On Friday, after getting arrested and released from detention for the second time in just over a month, she told reporters at a news conference she hopes her ordeal can help persuade leaders to work for an overhaul of the country's immigration laws.
"I just hope for the best and I hope that something positive comes out of this because we really need a reform to fix this messed up system," the 21-year-old told reporters inside a shopping center that caters to metro Atlanta's growing community of Hispanic immigrants. Colotl, who came close to deportation after the traffic arrest, looked overwhelmed by the crush of reporters shouting questions at her.
Colotl is among hundreds of thousands of young people who have been brought into the U.S. illegally by their parents. She was 11 when her parents crossed the border with her from Mexico. Eventually, she graduated from high school in Georgia and entered Kennesaw State University in the fall of 2006. A sorority member who dreams of becoming lawyer, she was set to graduate with a degree in political science this fall.
Her first arrest came on March 30, the day after getting pulled over by university police for a minor traffic violation. She was charged with driving without a license and impeding the flow of traffic.
Then, the Cobb County Sheriff's Office turned her over to officials with U.S. Immigration and Customs Enforcement, who sent her to a detention center in Alabama. After lobbying by Kennesaw State officials and her sorority sisters, ICE released Colotl last week. Federal officials deferred action on her case for a year, allowing her to complete her classes.
But Cobb County Sheriff Neil Warren obtained a new warrant for her arrest on Wednesday, saying she lied about her address when she was booked into jail following her initial arrest. Making a false statement to law enforcement is a felony under Georgia law.

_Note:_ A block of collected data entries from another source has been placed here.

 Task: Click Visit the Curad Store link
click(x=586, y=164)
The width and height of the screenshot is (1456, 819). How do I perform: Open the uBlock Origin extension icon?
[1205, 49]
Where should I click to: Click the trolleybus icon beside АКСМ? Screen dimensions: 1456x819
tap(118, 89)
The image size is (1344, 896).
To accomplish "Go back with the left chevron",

Colotl turned herself in Friday morning and was released on $2,500 bond, according to sheriff's office records.
Her criminal defense lawyer, Chris Taylor, said Friday that his client's case is a perfect example of why U.S. immigration law needs reform.

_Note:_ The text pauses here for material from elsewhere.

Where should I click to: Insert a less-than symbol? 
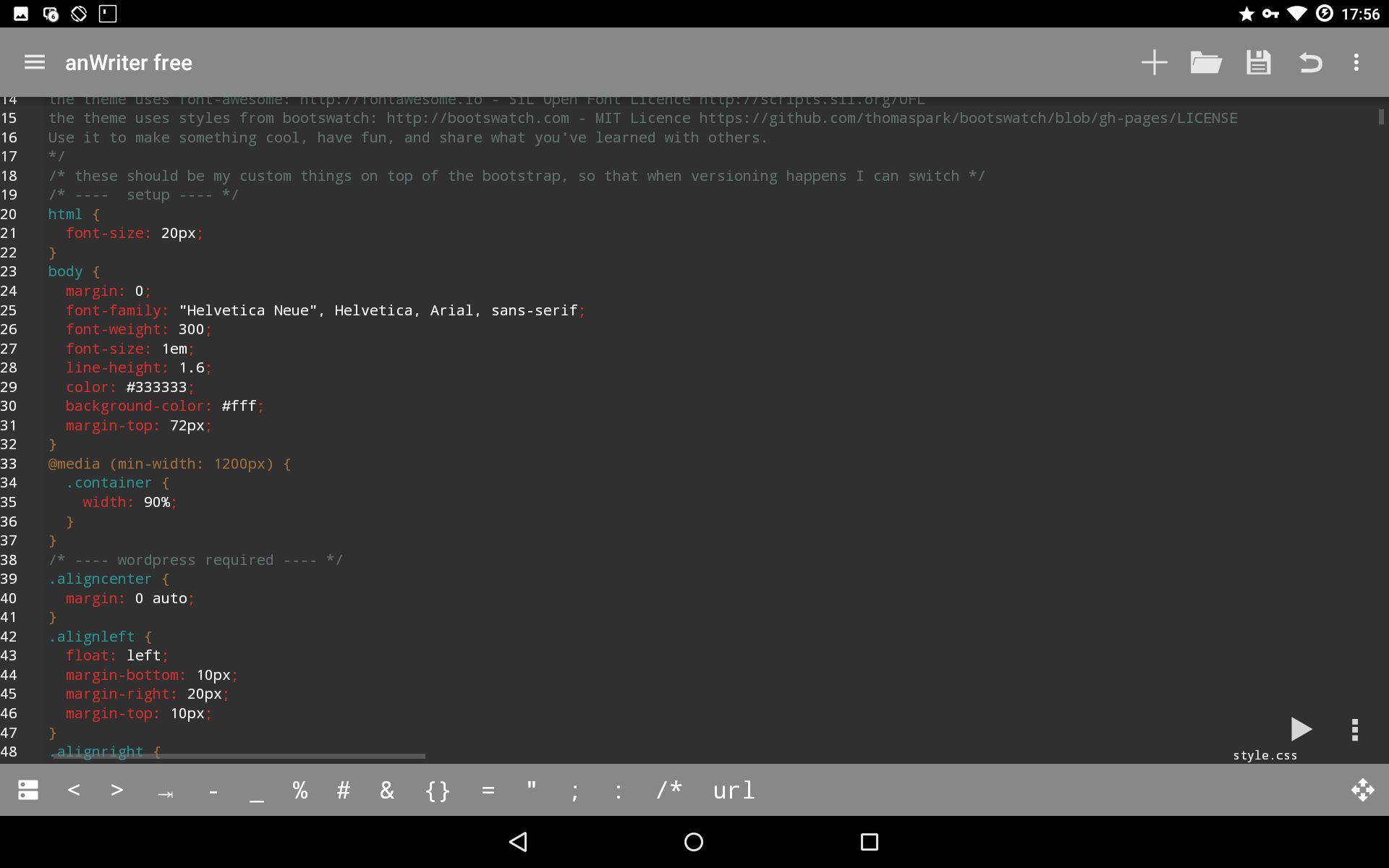(74, 790)
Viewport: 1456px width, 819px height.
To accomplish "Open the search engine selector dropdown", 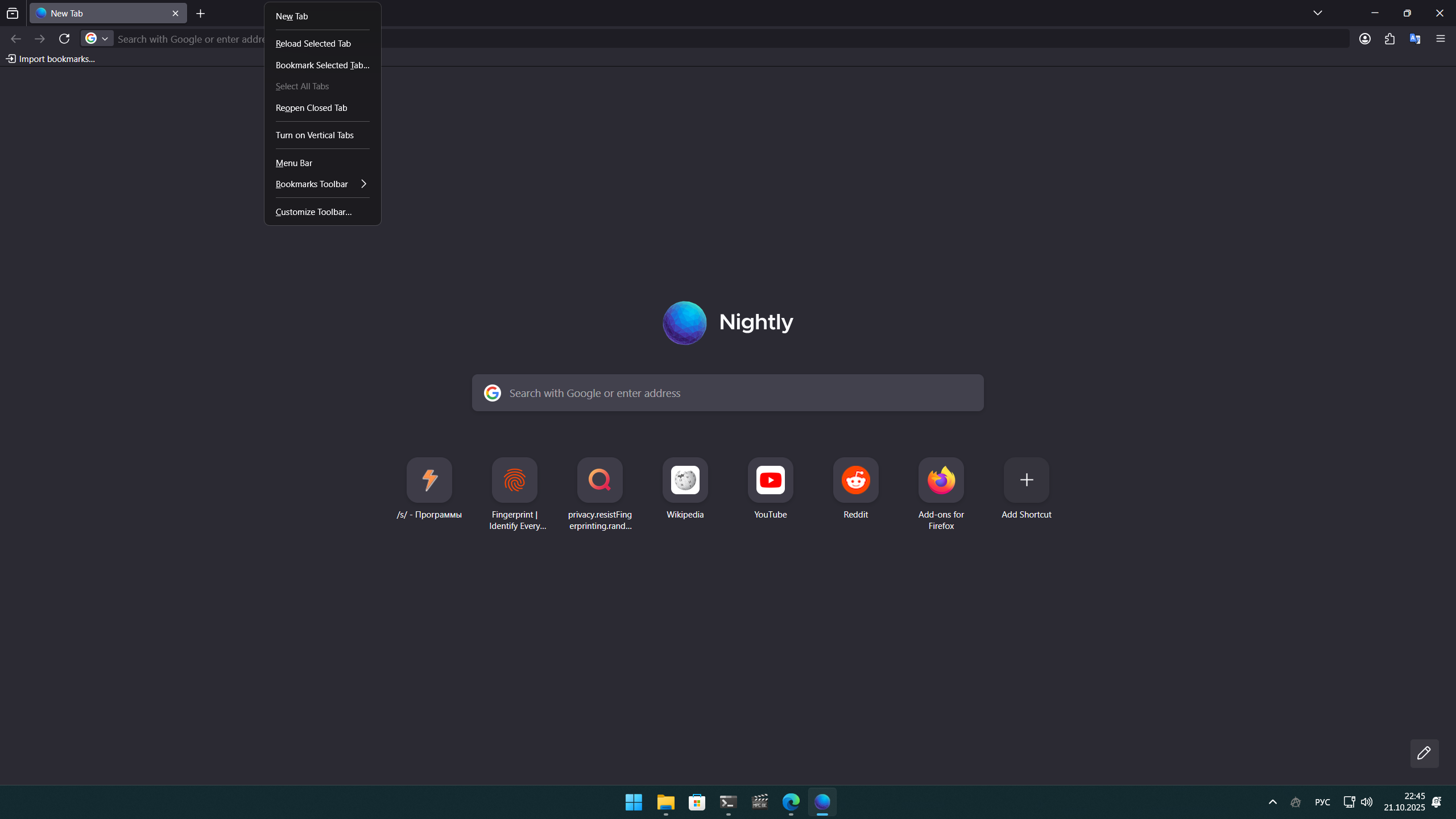I will (x=97, y=39).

"Jessica may not have the documents that show that she's an American citizen, but she's an American," Taylor said. "She's an American in her heart because she believes in the values of this country."
U.S. Immigration and Customs Enforcement, which granted the deferral on her case last week, decided not to detain her again following Friday's arrest, the agency said in a statement.
Taylor said he believes there is no merit to the sheriff's charge that Colotl gave an incorrect address. The address she gave is a former address and her auto insurance and car registration still list it. She also gave her current address to immigration officials and the sheriff's office had access to that information, he said.
Warren did not return calls Friday seeking comment and a spokeswoman for his office referred questions to a statement released Thursday. In it, the sheriff said Colotl knew she was in the country illegally and "further complicated her situation with her blatant disregard for Georgia Law by giving false information."
The deferred action on Colotl's case does not imply legal status but does authorize her to seek a work permit, ICE said.
Colotl's immigration lawyer, Charles Kuck, said he intends to seek an extension of that deferred status. If Colotl is convicted on the felony charge of making a false statement, it will be virtually impossible to get a judge to agree to extend the deferral, he said. But he said he is almost positive that the district attorney will dismiss those charges.
Cobb County District Attorney Pat Head did not immediately return a call Friday seeking comment.
Colotl is evaluating whether to return to Kennesaw State, but said she is certain she will graduate from college.
"I really believe that something positive should come out of this, probably an immigration reform or at least the DREAM Act," she said.
The DREAM Act, or Development Relief and Education for Alien Minors, would apply to illegal immigrants who arrived in the U.S. before the age of 16, have a high school diploma and have shown high moral character, among other requirements. The bill has been introduced many times in Congress but has yet to make it through.
It's unclear how many people would qualify under the most recent version of the act, which could be folded into a larger immigration reform bill or pushed on its own.
Both Taylor and Kuck are representing Colotl without charge.
Colotl and her lawyers were flanked by about a dozen representatives from civil liberties and immigrant rights groups at Friday's news conference. They called for ICE to revoke the Cobb County Sheriff's Office's participation in a program known as 287(g), which allows local law enforcement agents to help enforce federal immigration laws.
"We are calling for an immediate termination of the 287(g) agreement in Cobb County," said Azadeh Shahshahani of the American Civil Liberties Union of Georgia, adding that her office has contacted the Department of Homeland Security, which oversees ICE, and the U.S. Department of Justice, asking them to look into Cobb County's use of the program.
DHS spokesman Matt Chandler declined to comment and U.S. DOJ did not immediately return a call seeking comment late Friday.